### [Task item]
With the pictures left out, transcribe exactly the lines from the one with "Select the 6 Metro cities bar" through the end of the data.

Stored items:
□ □ □ □ □
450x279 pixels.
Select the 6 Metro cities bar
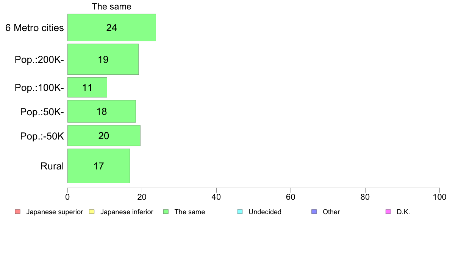pyautogui.click(x=112, y=28)
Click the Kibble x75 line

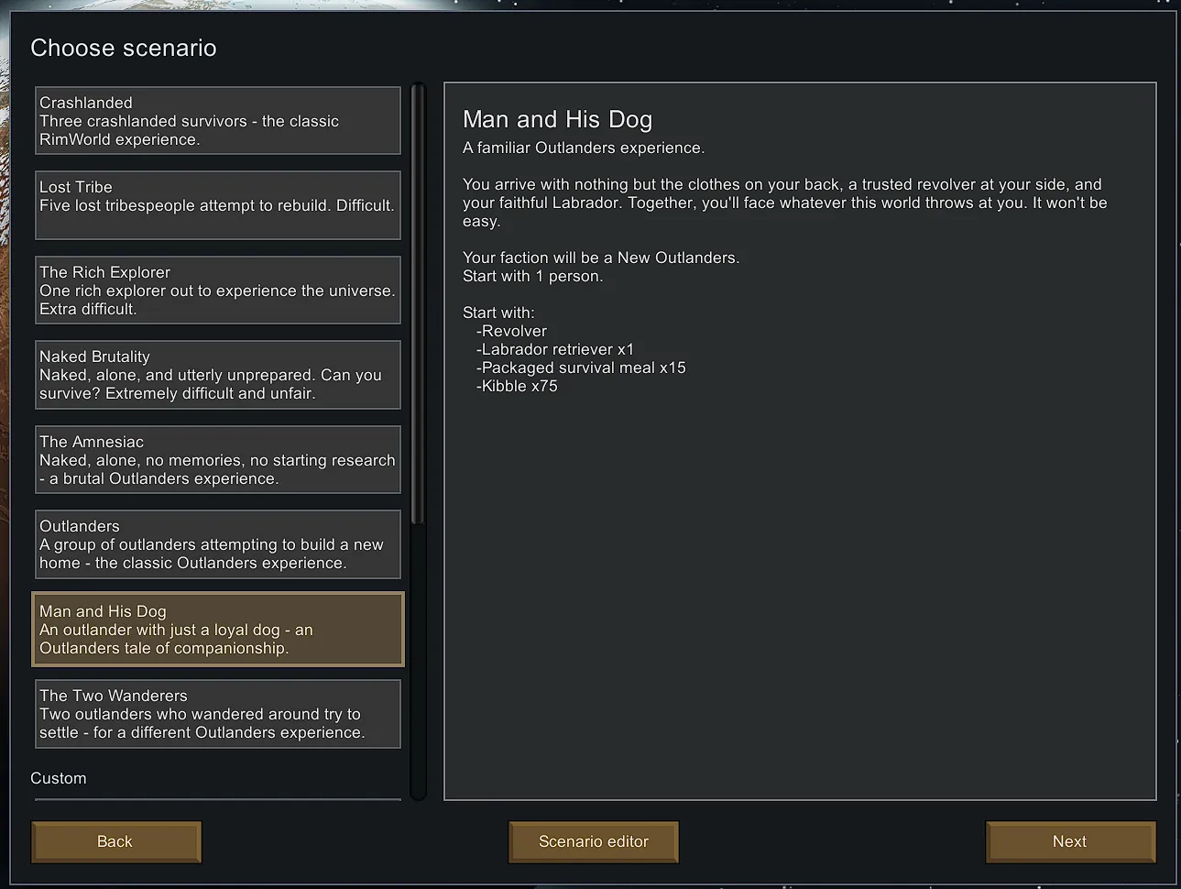tap(519, 386)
□ □ □ □ □
### [Answer]
Select the 6 Metro cities bar
pyautogui.click(x=112, y=28)
Click the Kibble x75 line

tap(519, 386)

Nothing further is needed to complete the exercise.